What you have to do:
Exact wording is needed for every line from the one holding "Screen dimensions: 1568x710" to the end of the records below; write those lines out and omit the pictures.

Material for this task:

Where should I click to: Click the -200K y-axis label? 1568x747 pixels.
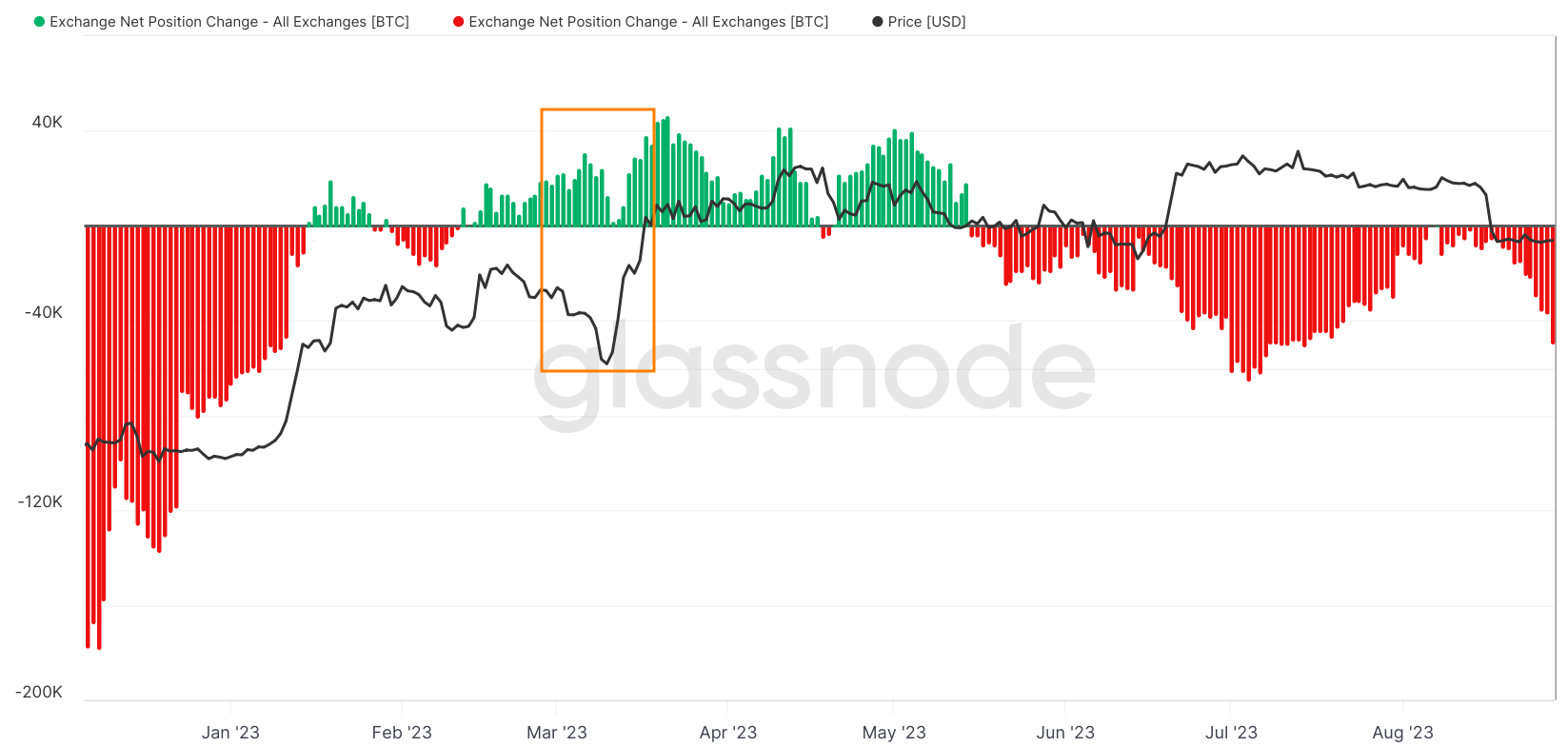coord(40,692)
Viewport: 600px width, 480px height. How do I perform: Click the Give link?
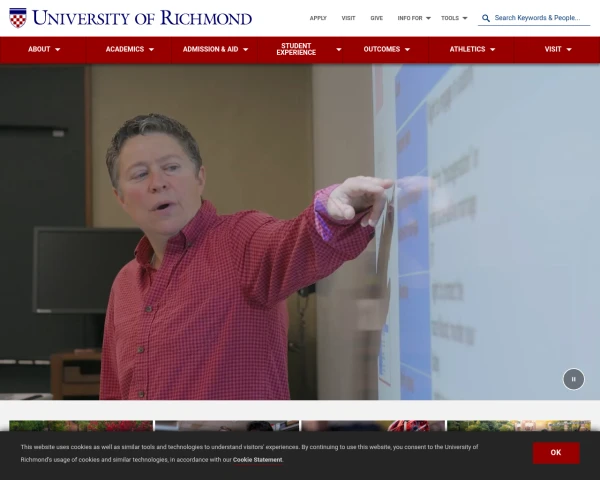tap(376, 18)
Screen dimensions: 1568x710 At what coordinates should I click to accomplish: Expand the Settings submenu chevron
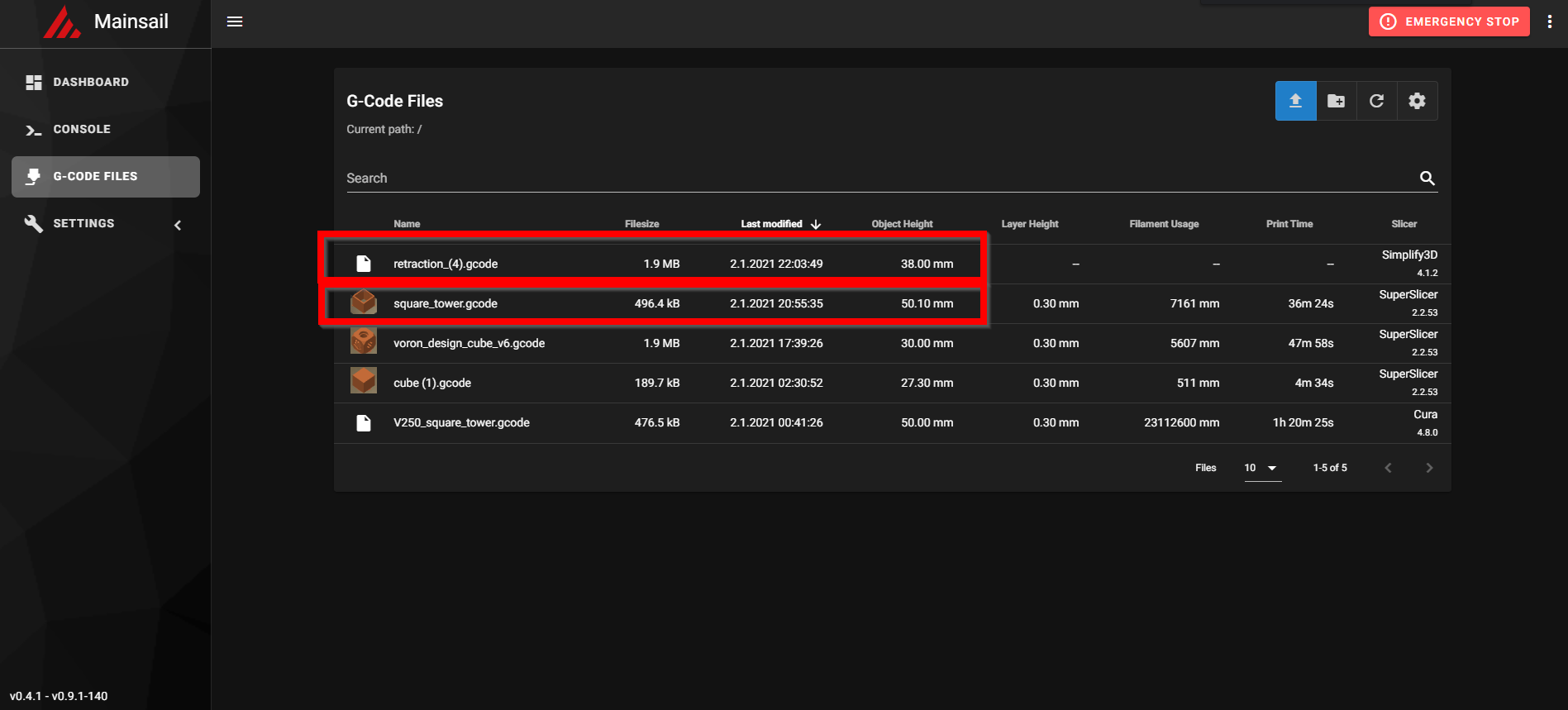tap(178, 225)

Response box:
Screen dimensions: 1568x710 At what coordinates should I click to accomplish: Expand the Settings submenu chevron
tap(178, 225)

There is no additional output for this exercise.